CoVieW'18- Proceedings of the 1st Workshop and Challenge on Comprehensive Video Understanding in the Wild

Full Citation in the ACM Digital Library

SESSION: Keynote & Invited Talks

Session details: Keynote & Invited Talks

Kwanghoon Sohn

Deep Video Understanding: Representation Learning, Action Recognition, and Language Generation

Tao Mei

Analyzing videos is one of the fundamental problems of computer vision and multimedia analysis for decades. The task is very challenging as video is an information-intensive media with large variations and complexities. Thanks to the recent development of deep learning techniques, researchers in both computer vision and multimedia communities are now able to boost the performance of video analysis significantly and initiate new research directions to analyze video content. This talk will cover recent advances under the umbrella of video understanding, which start from basic networks that are widely adopted in state-of-the-art deep learning pipelines, to fundamental challenges of video representation learning and video classification/recognition, finally to an emerging area of video and language.

Actor and Observer: Joint Modeling of First and Third-Person Videos

Karteek Alahari

Several theories in cognitive neuroscience suggest that when people interact with the world, or simulate interactions, they do so from a first-person egocentric perspective, and seamlessly transfer knowledge between third-person (observer) and first-person (actor). Despite this, learning such models for human action recognition has not been well studied. We address this challenge by introducing Charades-Ego, a large-scale dataset of paired first-person and third-person videos, and presenting a formulation to learn a joint representation of actions from these two perspectives. This talk will present this dataset and our actor-observer model.

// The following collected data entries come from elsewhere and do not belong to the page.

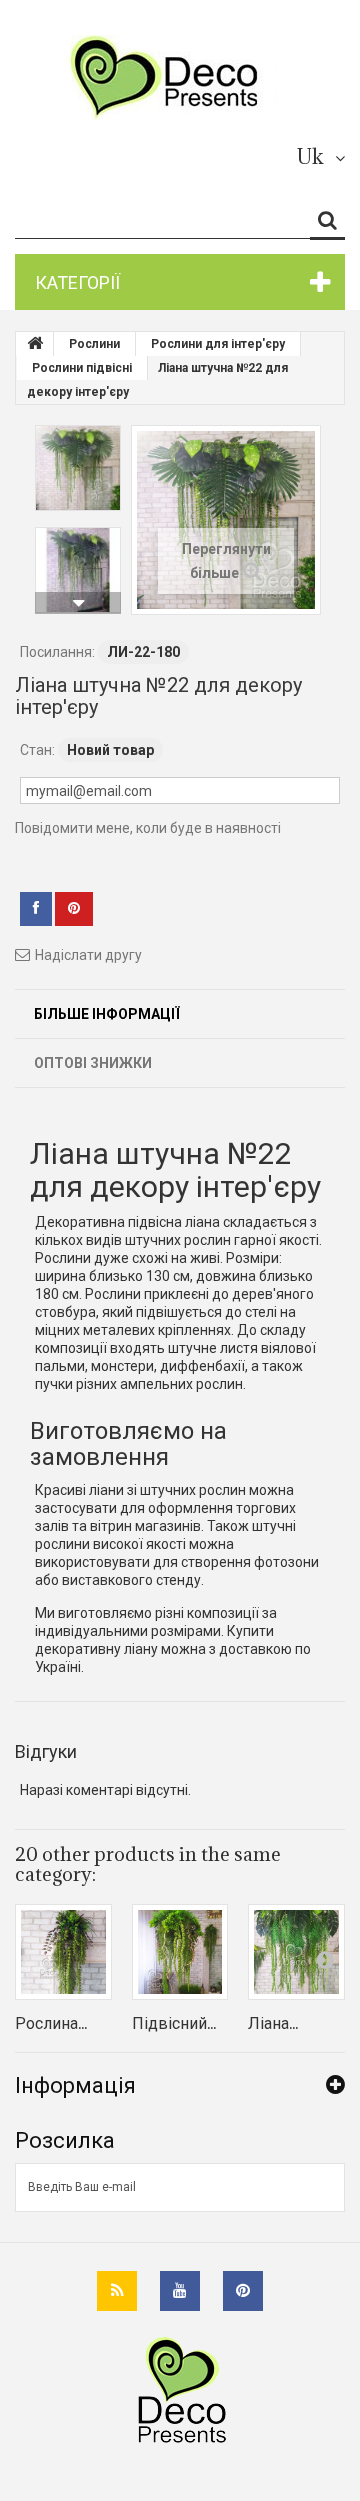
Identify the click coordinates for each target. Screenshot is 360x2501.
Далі (78, 603)
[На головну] (35, 344)
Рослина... (51, 2023)
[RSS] (117, 2291)
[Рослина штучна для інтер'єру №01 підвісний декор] (63, 1952)
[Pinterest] (243, 2291)
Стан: (37, 750)
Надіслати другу (88, 955)
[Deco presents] (172, 77)
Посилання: (57, 652)
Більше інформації (107, 1014)
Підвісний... (174, 2023)
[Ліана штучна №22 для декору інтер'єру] (78, 468)
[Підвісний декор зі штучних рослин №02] (180, 1952)
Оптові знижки (93, 1063)
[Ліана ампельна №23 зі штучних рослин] (296, 1952)
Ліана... (273, 2023)
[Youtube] (180, 2291)
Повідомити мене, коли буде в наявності (148, 828)
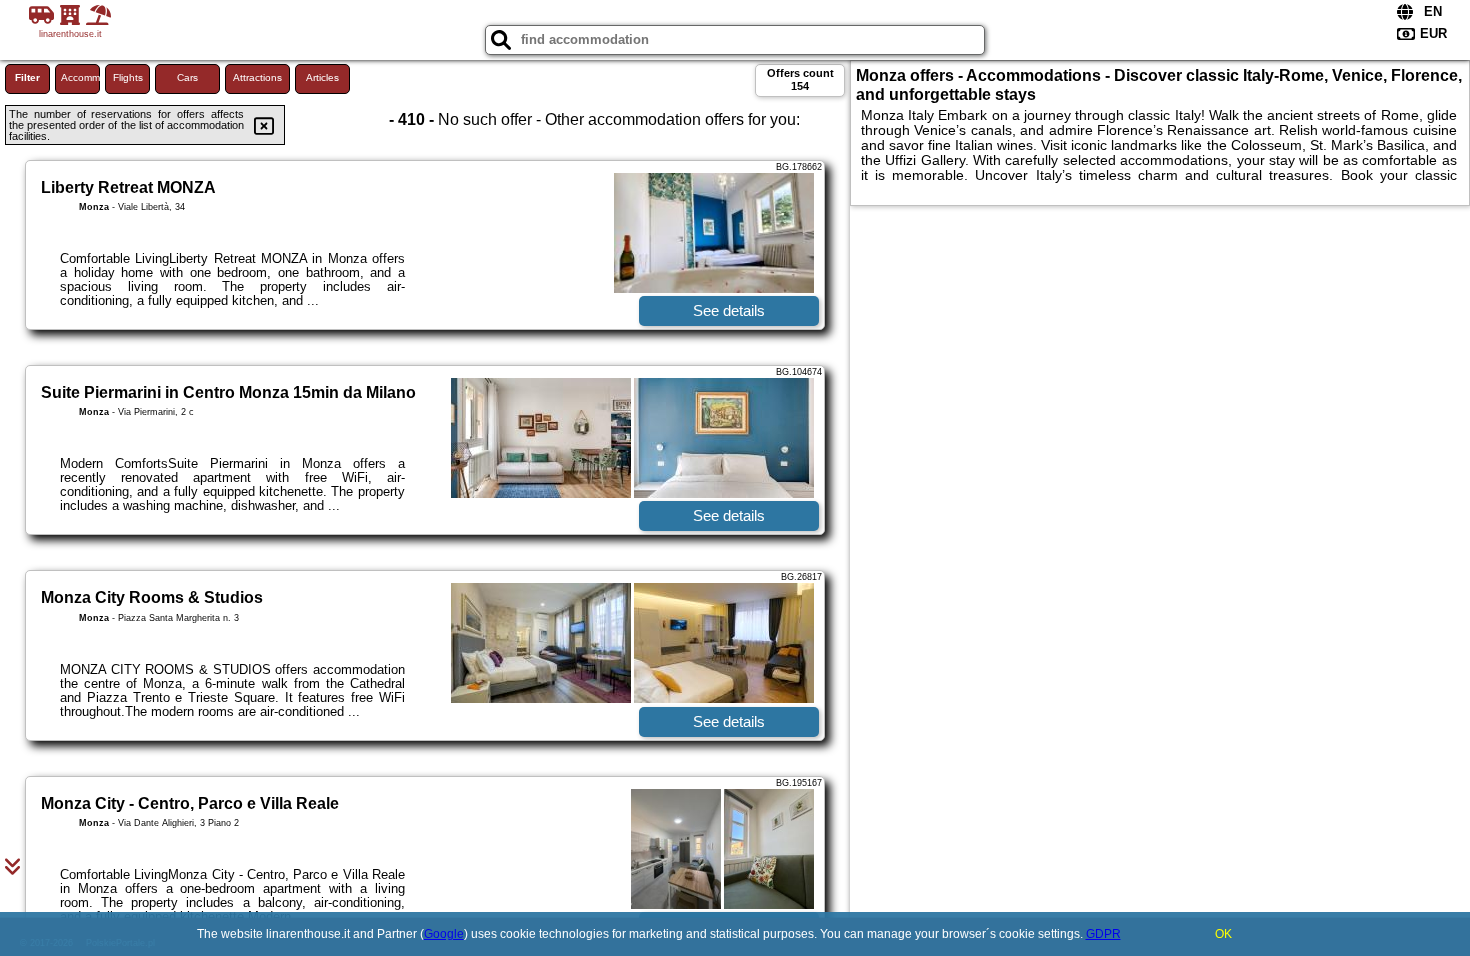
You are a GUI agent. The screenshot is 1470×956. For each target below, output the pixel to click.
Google (444, 934)
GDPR (1103, 934)
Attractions (257, 77)
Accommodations (80, 77)
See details (729, 310)
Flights (128, 77)
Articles (322, 77)
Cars (187, 77)
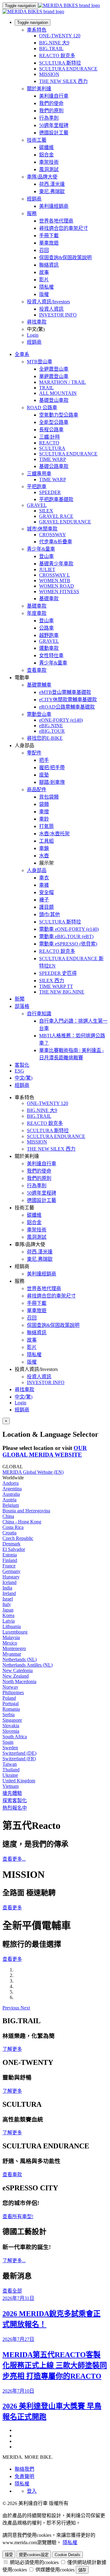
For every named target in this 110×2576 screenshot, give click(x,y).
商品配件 (36, 789)
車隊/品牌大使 (42, 176)
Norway (10, 1687)
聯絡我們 (24, 2469)
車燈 (44, 811)
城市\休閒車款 (42, 528)
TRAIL (46, 387)
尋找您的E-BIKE (45, 738)
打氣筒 (46, 826)
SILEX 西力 (51, 980)
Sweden (10, 1747)
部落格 (22, 1006)
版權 (44, 294)
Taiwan (9, 1764)
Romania (11, 1709)
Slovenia (10, 1731)
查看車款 (36, 670)
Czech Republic (17, 1538)
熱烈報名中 (14, 1807)
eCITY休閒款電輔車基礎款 (68, 699)
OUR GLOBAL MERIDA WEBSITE (44, 1451)
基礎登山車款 (53, 400)
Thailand (11, 1769)
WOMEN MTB (54, 580)
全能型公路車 (53, 422)
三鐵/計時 (49, 437)
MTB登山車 (39, 361)
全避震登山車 (53, 369)
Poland (9, 1698)
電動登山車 (39, 714)
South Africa (14, 1736)
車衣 (44, 877)
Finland (9, 1560)
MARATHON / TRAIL (62, 382)
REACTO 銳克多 (57, 55)
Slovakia (10, 1725)
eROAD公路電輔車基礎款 (67, 707)
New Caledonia (17, 1670)
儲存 (82, 2570)
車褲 (44, 885)
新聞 (19, 999)
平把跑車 (36, 486)
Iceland (9, 1582)
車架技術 (49, 162)
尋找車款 (36, 321)
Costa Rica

Explore Multi-Step Reasoning in Video Question Answering

Yahong Han

This invited talk is a repeated but more detailed talk about the paper which is accepted by ACM-MM 2018: Video question answering (VideoQA) always involves visual reasoning. When answering questions composing of multiple logic correlations, models need to perform multi-step reasoning. In this paper, we formulate multi-step reasoning in VideoQA as a new task to answer compositional and logical structured questions based on video content. Existing VideoQA datasets are inadequate as benchmarks for the multi-step reasoning due to limitations as lacking logical structure and having language biases. Thus we design a system to automatically generate a large-scale dataset, namely SVQA (Synthetic Video Question Answering). Compared with other VideoQA datasets, SVQA contains exclusively long and structured questions with various spatial and temporal relations between objects. More importantly, questions in SVQA can be decomposed into human readable logical tree or chain layouts, each node of which represents a sub-task requiring a reasoning operation such as comparison or arithmetic. Towards automatic question answering in SVQA, we develop a new VideoQA model. Particularly, we construct a new attention module, which contains spatial attention mechanism to address crucial and multiple logical sub-tasks embedded in questions, as well as a refined GRU called ta-GRU (temporal-attention GRU) to capture the long-term temporal dependency and gather complete visual cues. Experimental results show the capability of multi-step reasoning of SVQA and the effectiveness of our model when compared with other existing models.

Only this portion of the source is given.